WORK REQUEST
What you should give back is a precise copy of the lines below from the one containing "Click the Guest Mb.Type underlined label" through the one containing "Screen dimensions: 1395x819", with no pictures.

BEGIN SUPPLIED RECORDS

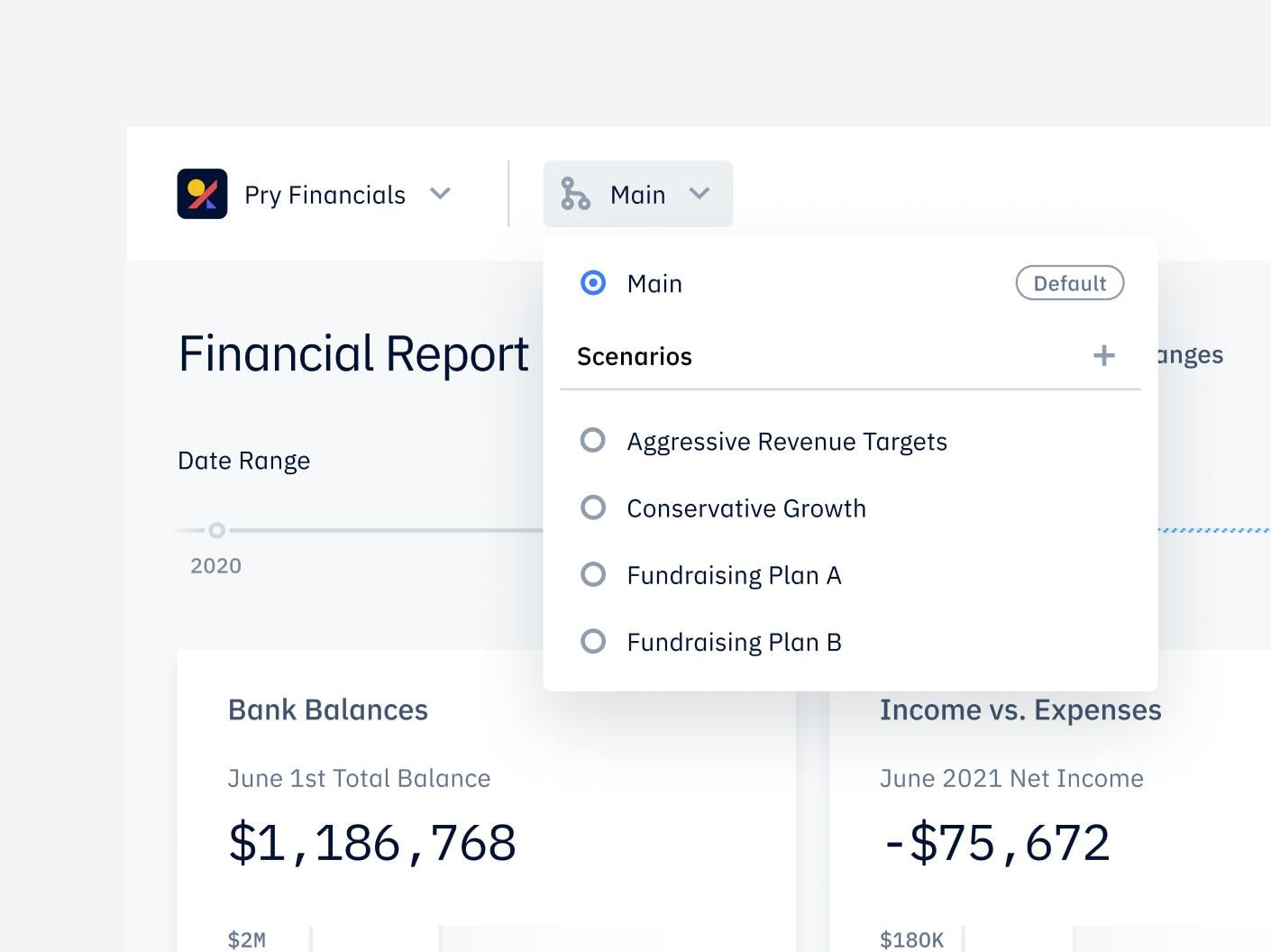The height and width of the screenshot is (952, 1271).
Task: Select the Main radio button
Action: 593,283
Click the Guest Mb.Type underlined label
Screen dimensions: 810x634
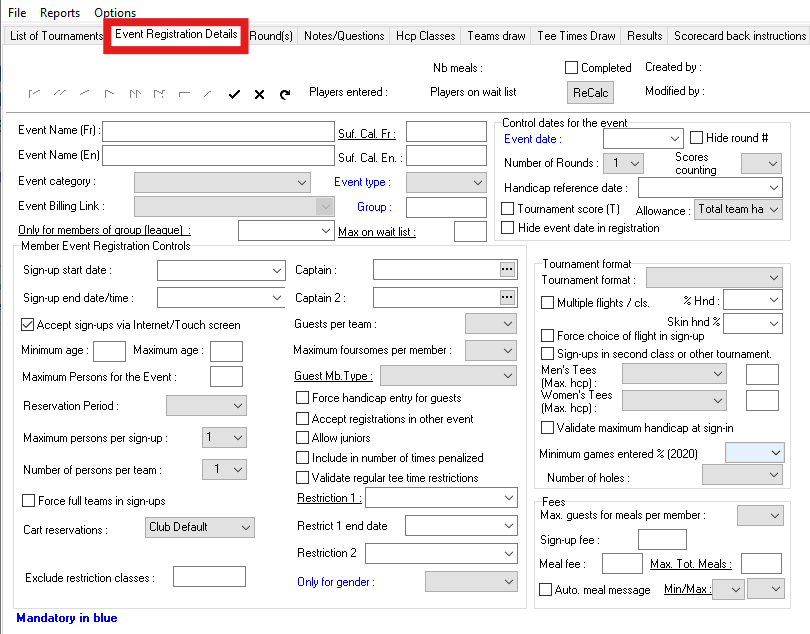(x=333, y=376)
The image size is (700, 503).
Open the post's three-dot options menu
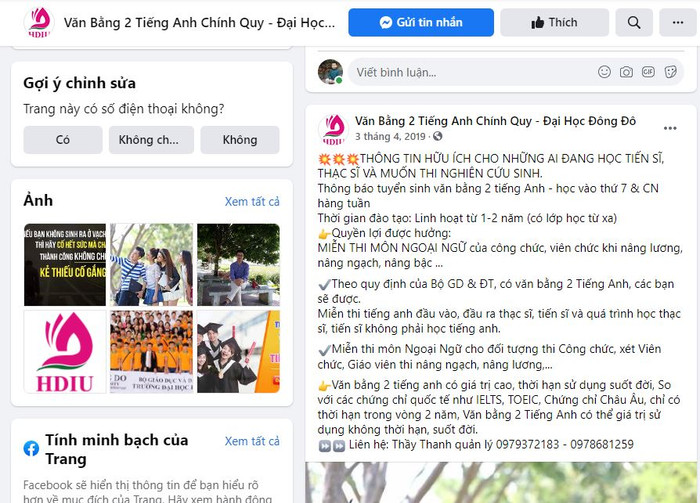click(x=670, y=129)
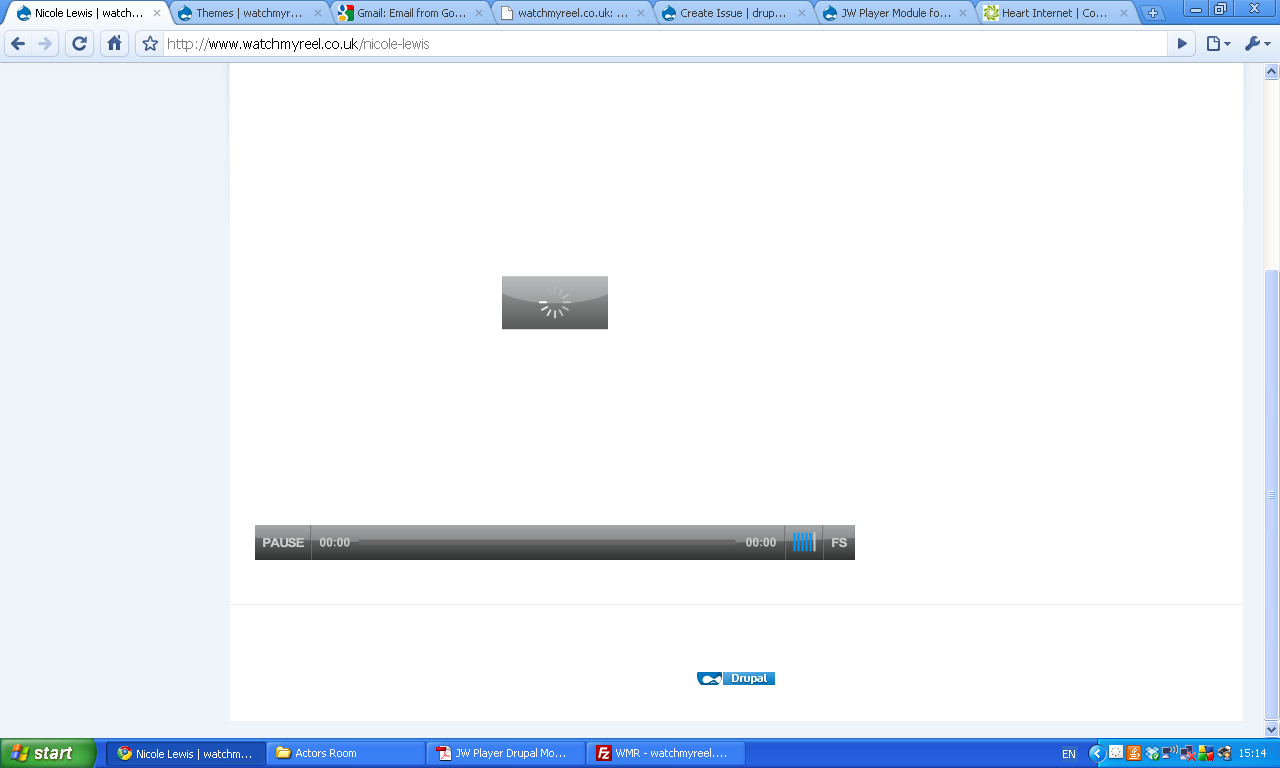Open Dropbox from the system tray
The image size is (1280, 768).
click(x=1152, y=753)
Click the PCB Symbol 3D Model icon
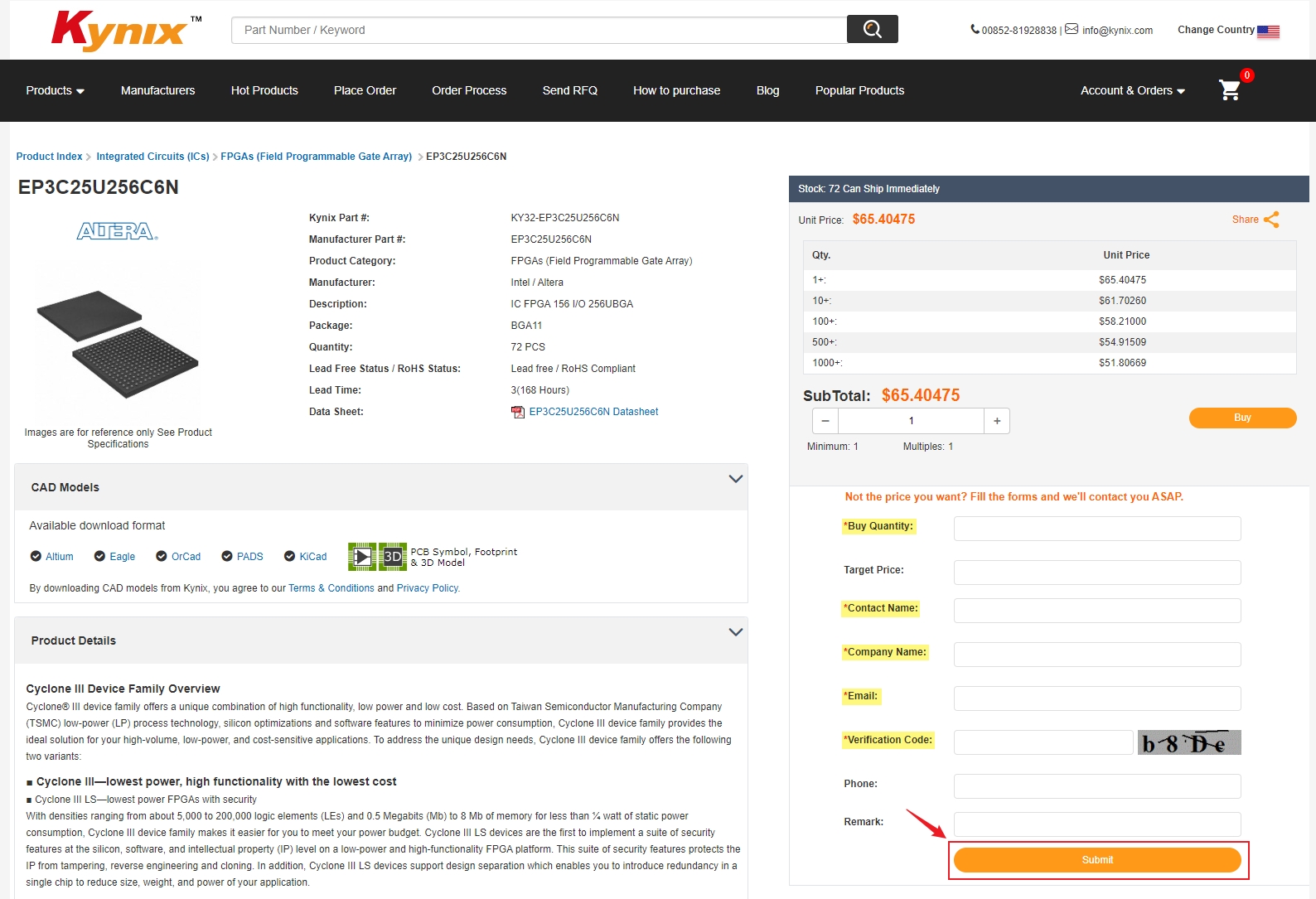This screenshot has height=899, width=1316. 377,557
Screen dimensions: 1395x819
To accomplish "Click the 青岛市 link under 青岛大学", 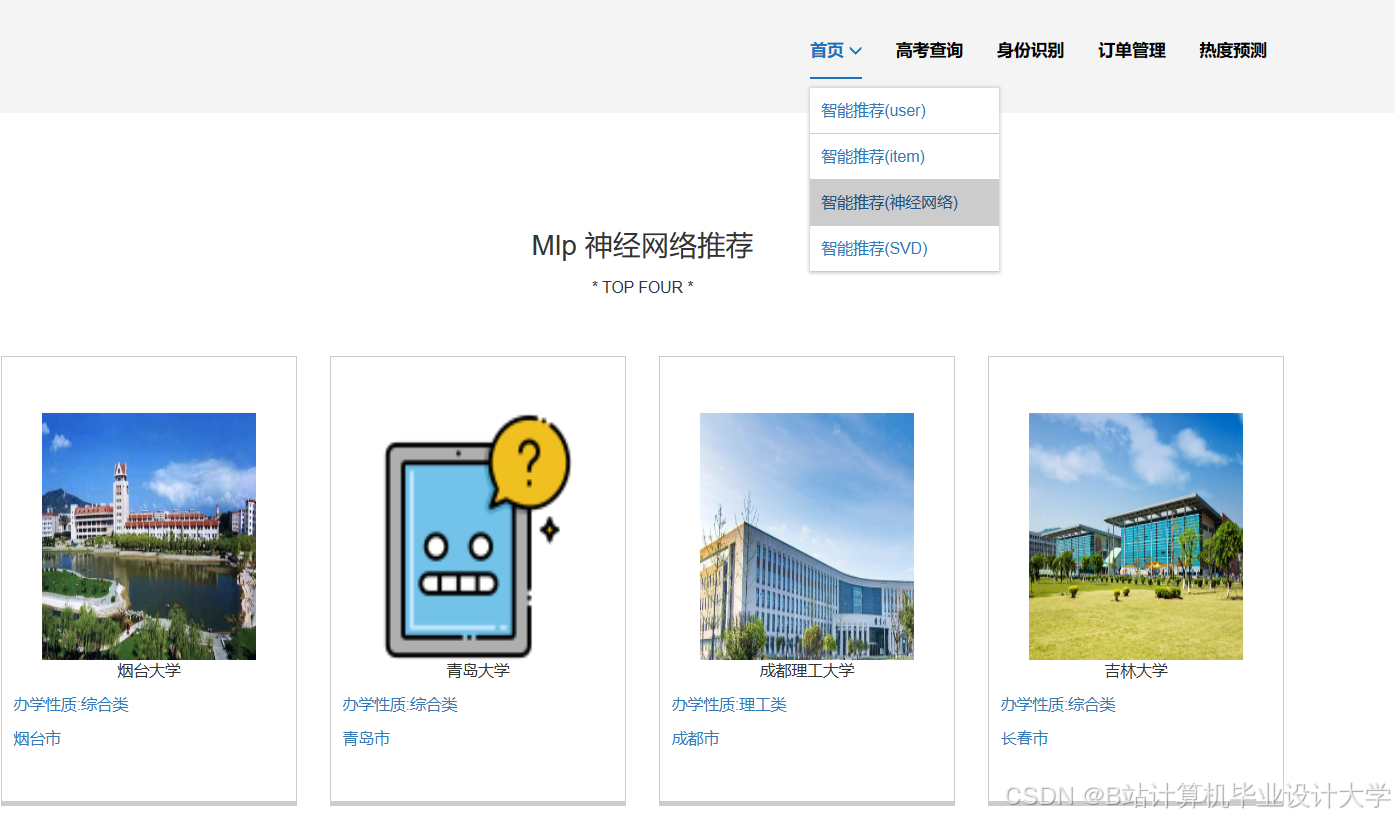I will click(366, 738).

END SUPPLIED RECORDS

ANSWER SPACE
Click the Guest Mb.Type underlined label
Screen dimensions: 810x634
(x=333, y=376)
The image size is (700, 503).
Open the post's three-dot options menu
click(x=670, y=129)
Open Dropbox from the system tray
The image size is (1280, 768).
click(x=1152, y=753)
Click the PCB Symbol 3D Model icon
This screenshot has height=899, width=1316. 377,557
Screen dimensions: 1395x819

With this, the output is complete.